Die Kunst des Sprechens

Rhetorik-Seminar an der FH Mainz

Wer kennt das nicht. Da steht man vor einer Gruppe, soll ein Referat halten und kurz davor wird einem plötzlich kalt und warm gleichzeitig. Der Kopf läuft wohl möglich rot an und am liebsten würde man ganz schnell im Boden versinken.

Doch die Kunst des Sprechens kann man erlernen. In der FH Mainz gab Katharina Meyn den Besuchern des JugendMedienEvents heute diese Möglichkeit. Dazu bekam jeder Teilnehmer des Seminars nacheinander drei Karten in die Hand gedrückt.

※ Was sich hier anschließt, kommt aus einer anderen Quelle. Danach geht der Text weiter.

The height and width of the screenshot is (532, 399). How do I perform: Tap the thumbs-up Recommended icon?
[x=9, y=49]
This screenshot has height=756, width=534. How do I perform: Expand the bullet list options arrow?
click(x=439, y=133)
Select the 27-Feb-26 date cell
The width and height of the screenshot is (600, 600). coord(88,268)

Auf denen standen Begriffe wie „chinesische Lampe“ oder „rostiger Nagel“.

Anschließend sollten sie sich vorstellen, mit den Sachen auf einer einsamen Insel zu sein und erklären, warum sie genau diese Dinge ausgewählt haben. „Ich nehme auf jeden Fall eine grüne Gurke mit, weil ich Gurken einfach sehr gerne mag und naja, grün ist halt eine schöne Farbe“, war eine Erklärung.

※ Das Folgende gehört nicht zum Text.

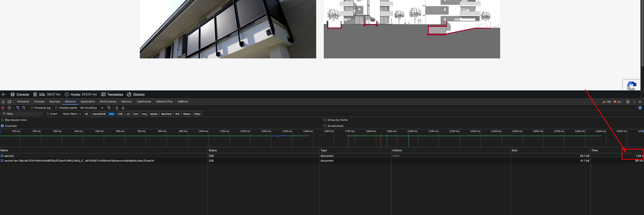Open network conditions wifi icon
Screen dimensions: 644x215
[109, 108]
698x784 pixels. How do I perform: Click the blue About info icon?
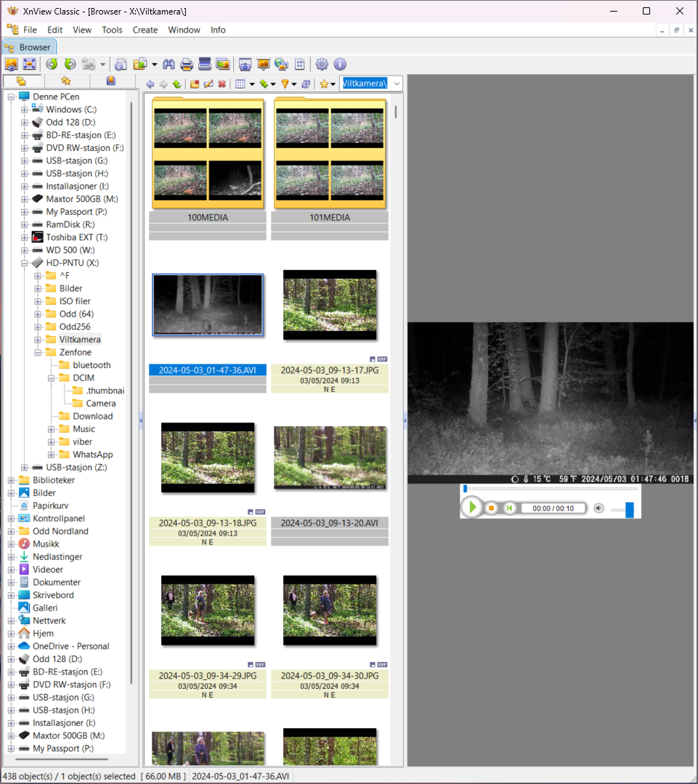point(339,64)
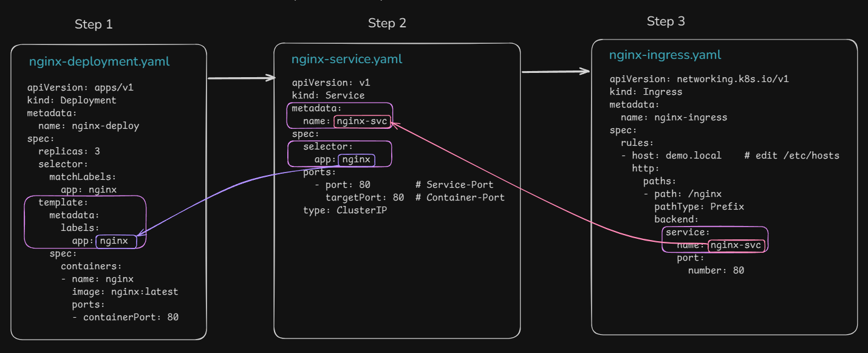Click highlighted nginx value in Service selector
Screen dimensions: 868x353
(x=356, y=160)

Dabei wurde ihre Rhetorik, die Mimik und Gestik beurteilt und kritisiert. „Du schienst nicht wirklich aufgeregt zu sein, aber könntest deine Zähne noch etwas mehr auseinander nehmen,“ sagte Meyn zum Beispiel. Gerade bei Leuten, die aus Norddeutschland kommen, sei dies oft der Fall.

Ein Tipp von der Expertin: „Nehmt einen Korken in den Mund und sagt etwas. Schon nach ein paar Wiederholungen kann man eine deutliche Verbesserung feststellen.“

Generelle Tipps sind;

1. Ein sicherer Stand. Das heißt, die Füße „erden lassen“ und nicht unnötig mit ihnen wippen oder ähnliches.

2. Während des Sprechens Pausen machen, und diese nicht mit Füllwörtern wie „ehm“ füllen.

3. Die richtige Atmung ist sehr wichtig. „Atmet ruhig und tief“, sagt die Expertin.

4. Hände: „Gerhard Schröder und Barack Obama sind typische ‚Handtaschenredner‘. Die eine Hand in der Hosentasche, die andere nicht. Das finde ich sehr gut. Ansonsten nehmt euch etwas in die Hand, zum Beispiel Karteikarten. Dabei müsst ihr darauf achten, sie nicht zu knicken oder so, sondern sie sicher in den Händen zu halten“, meint Meyn.

5. Haare: „Hillary Clinton und Angela Merkel tragen ihre Haare beide so, dass sie nicht im Gesicht hängen. Das rate ich auch jedem von euch. Besser keinen langen Pony oder offene Haare tragen, sondern zum Beispiel einen Pferdeschwanz.“

6. Keinen Schal oder Tuch- sie verdecken zu viel.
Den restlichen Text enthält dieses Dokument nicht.